**TASK DETAILS**
Match the word "Тактичне". Return each line of the data below where it appears.

**MATERIALS PROVIDED**
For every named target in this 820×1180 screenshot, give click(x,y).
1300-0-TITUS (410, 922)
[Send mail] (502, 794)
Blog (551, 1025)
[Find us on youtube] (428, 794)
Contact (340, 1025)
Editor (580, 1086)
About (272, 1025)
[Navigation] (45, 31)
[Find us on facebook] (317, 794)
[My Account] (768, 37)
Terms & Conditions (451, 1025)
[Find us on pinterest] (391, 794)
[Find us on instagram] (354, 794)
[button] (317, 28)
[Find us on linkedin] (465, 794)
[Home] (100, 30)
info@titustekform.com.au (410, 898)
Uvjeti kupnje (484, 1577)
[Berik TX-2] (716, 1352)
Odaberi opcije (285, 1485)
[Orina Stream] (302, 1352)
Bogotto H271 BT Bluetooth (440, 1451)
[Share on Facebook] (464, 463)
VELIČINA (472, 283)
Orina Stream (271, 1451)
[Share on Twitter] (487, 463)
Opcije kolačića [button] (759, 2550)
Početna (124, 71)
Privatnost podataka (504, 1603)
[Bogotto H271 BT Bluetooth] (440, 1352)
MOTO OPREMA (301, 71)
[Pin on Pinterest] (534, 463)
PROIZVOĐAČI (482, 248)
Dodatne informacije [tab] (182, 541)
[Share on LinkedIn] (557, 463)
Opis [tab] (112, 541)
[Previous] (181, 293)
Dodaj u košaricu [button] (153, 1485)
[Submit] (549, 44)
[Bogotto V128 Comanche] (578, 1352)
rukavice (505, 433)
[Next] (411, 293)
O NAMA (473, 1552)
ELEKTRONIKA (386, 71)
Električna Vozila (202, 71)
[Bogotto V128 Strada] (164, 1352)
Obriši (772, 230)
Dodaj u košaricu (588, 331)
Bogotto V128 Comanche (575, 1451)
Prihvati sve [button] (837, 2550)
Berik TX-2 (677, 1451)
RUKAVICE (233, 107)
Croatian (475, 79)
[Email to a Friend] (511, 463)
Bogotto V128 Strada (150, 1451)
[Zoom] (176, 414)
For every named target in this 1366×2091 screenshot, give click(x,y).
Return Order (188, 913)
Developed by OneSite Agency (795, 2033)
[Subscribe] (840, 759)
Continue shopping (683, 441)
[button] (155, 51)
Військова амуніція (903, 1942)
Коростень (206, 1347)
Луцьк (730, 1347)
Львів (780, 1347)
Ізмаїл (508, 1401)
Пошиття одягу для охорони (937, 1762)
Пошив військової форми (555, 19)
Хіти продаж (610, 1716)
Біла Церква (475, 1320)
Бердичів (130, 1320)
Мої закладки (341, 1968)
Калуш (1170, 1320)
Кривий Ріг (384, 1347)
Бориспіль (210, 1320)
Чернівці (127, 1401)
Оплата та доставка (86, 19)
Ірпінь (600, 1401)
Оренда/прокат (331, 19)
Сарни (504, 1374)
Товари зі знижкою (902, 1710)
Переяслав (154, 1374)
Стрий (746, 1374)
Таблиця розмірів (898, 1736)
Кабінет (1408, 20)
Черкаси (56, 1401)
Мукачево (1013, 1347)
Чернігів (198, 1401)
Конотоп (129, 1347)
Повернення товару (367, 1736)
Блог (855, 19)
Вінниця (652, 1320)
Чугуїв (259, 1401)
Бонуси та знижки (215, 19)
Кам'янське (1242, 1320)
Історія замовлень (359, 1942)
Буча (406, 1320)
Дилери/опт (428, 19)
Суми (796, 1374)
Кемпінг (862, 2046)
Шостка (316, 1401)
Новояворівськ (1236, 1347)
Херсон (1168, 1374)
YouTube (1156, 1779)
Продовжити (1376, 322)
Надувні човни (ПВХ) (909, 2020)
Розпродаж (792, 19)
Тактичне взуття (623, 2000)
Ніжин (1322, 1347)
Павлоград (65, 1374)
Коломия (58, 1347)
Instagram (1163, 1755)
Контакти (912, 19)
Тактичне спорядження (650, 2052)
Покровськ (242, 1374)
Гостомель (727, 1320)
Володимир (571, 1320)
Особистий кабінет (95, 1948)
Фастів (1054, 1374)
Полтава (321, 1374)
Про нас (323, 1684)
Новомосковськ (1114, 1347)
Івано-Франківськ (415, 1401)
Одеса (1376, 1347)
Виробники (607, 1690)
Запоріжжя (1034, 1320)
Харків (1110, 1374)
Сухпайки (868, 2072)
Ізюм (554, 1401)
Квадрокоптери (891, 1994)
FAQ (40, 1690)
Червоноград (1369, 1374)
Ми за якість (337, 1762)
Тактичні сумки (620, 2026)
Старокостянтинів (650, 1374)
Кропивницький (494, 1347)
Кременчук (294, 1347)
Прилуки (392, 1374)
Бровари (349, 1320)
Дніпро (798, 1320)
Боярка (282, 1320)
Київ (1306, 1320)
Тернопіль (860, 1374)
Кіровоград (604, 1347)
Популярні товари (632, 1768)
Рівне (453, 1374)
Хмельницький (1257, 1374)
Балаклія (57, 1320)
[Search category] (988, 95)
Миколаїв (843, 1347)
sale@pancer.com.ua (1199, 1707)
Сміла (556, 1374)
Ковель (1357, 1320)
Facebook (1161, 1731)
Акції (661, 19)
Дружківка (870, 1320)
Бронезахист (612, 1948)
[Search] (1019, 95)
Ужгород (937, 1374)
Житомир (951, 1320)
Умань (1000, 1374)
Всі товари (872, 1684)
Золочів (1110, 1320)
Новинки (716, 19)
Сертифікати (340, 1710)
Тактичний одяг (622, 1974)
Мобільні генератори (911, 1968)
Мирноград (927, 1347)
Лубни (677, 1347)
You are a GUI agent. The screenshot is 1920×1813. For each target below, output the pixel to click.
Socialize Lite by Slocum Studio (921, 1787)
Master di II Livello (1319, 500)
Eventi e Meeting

**REPLY**
Тактичне взуття (623, 2000)
Тактичне спорядження (650, 2052)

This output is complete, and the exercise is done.